How to make node in a computational graph accumulate, but not continue backpropagation?

Hi,

I have quite a specific problem. How could I make one node wait for gradient arriving from 2 separate computational graphs (that share the “same” node)? Following code exemplifies my problem:

# Create a tensor and set requires_grad=True to track computation
x = torch.tensor([1.0], requires_grad=True)

# Start a computational graph
y = x * 2
y.retain_grad() # to be able to check gradient later

# detach creates another computational graph
residual = y.detach()
residual.requires_grad_(True)

z = y ** 2

k = z + residual

# Compute gradients
k.backward()

print("y grad")
print(y.grad)  # should be 5, but prints 4 (when using detach())

print("x grad")
print(x.grad)  # should be 10, but prints 8 (when using detach())

So I would specifically want that y to accumulate the output gradient coming from both the residual and the z, and only after that continue backpropagation (to x).
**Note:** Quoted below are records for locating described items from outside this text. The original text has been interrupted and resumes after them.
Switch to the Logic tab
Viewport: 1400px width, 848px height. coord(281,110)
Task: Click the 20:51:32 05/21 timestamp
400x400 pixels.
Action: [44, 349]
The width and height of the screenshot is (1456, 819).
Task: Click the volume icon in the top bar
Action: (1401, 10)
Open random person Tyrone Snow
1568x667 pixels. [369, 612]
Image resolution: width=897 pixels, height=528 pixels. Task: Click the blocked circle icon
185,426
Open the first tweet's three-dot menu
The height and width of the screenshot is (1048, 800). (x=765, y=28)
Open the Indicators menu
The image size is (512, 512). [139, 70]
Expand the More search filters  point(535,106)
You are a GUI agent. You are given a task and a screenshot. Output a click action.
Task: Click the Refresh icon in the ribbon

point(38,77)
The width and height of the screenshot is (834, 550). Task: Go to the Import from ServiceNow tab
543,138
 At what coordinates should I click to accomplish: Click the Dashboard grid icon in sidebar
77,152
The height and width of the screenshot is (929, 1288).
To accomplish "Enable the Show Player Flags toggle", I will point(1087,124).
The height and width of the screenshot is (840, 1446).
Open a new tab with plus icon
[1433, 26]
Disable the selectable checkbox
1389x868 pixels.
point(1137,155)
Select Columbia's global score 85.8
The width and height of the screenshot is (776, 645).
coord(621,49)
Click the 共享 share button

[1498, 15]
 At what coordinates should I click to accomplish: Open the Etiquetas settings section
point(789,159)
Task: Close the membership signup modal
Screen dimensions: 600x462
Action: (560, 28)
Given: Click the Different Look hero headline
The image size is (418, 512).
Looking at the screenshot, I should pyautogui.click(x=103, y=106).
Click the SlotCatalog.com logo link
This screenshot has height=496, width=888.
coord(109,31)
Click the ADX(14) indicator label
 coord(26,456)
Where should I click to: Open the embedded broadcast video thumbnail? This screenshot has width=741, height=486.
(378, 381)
I understand that for this specific example it would work if I simply would not use detach on residual = y.detach(). But this accumulation logic is needed on another more complicated scenario, where that z path actually calls a separate backward(). I would want the backpropagation to get blocked on y until it receives gradients from both computational graphs connected to it. Maybe DDP (distributed data parallel) could help?